Ein Bild des fluoreszierenden Sklodowskit muss ich erst noch machen. Das ist nicht ganz so trivial, wenn es vernünftig sein soll. Ich werde es aber heute Abend einmal versuchen und dann hier berichten...
Grüße Markus
P.S. Lumineszenz-Aktivator ist zunächst das Uranyl-Ion UO23+
Ich bin zwar kein Chemiker, aber ist das Uranyl-Ion nicht 2+ statt 3+ ?
-
P.P.S:
Sie liegen im Bereich 500-570 nm (die Hauptpeaks etwa 511 nm, 532 nm und 552 nm).
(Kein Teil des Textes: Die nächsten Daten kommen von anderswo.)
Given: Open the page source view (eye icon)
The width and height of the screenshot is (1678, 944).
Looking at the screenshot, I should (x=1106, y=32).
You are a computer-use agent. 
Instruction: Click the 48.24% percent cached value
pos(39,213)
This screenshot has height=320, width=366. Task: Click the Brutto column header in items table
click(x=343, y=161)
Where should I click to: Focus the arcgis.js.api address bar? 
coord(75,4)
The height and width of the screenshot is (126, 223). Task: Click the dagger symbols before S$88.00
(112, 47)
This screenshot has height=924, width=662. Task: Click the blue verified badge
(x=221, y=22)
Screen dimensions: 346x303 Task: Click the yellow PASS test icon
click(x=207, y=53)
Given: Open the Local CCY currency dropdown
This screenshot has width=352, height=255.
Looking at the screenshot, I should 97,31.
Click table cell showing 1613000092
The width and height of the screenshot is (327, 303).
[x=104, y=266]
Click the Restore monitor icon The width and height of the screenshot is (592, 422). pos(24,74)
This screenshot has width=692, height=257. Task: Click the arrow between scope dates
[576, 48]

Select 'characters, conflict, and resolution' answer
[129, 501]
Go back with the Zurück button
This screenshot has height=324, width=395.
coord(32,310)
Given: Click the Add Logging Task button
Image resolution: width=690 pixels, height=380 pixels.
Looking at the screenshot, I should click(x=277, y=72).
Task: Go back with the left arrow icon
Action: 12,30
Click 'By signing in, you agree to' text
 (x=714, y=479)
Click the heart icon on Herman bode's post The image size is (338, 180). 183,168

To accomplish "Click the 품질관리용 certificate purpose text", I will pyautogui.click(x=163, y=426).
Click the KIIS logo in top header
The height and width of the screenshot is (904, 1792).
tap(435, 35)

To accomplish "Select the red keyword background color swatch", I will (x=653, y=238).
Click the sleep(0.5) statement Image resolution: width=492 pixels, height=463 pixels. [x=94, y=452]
und zusätzlich von Wang et al 2005 mit Farbinterpretation der Spektren von mir:
Weeksite gelb
Haiweeite gelb-grün
Soddyite schwach, gelb-orange
Boltwoodite grün bis gelbgrün
Martin, leider habe ich keinen Zugriff auf Deine zitierten Paper, aber eine Frage dazu sei mir erlaubt:
Sind die Spektren dort kalibriert, d.h. dass z.B. die Detektorefficiency oder/und die Gitterefficiency herausgerechnet ist? Da bin ich mir nämlich bei den Spektren von fluomin.org nicht so sicher. Aus nicht kalibrierten Spektren auf eine absolute Intensitätsverteilung als Funktion der Energie zu schließen kann ganz schön in die Hose gehen. Ebenso sind (kalibrierte) Spektren mit der durchschnittlichen Efficiency des menschlichen Auges zu falten, um einen visuellen Farbeindruck der Fluoreszenz aus den vertretenen Linienintensitäten und dem Kontinuum postulieren zu können, welcher subjektiv trotzdem noch stark schwanken kann. Ich halte es daher für schwierig, z.B. eine Mineralzuordnug anhand der Fluoreszenzfarbe durchzuführen...
Grüße Markus
-
Hallo Markus
oh weh - Du möchtest mittels uv-vis Lumineszenz Mineralien bestimmen? Da sollen Dir doch gleich alle Kobolde die schönen Steinchen verstecken! ;D
Im Ernst - Du brauchst dafür gar nicht die technischen Details der Spektroskopie heranziehen. Für typische Sammler ist Lumineszenz einfach hübsch. Und nicht mehr.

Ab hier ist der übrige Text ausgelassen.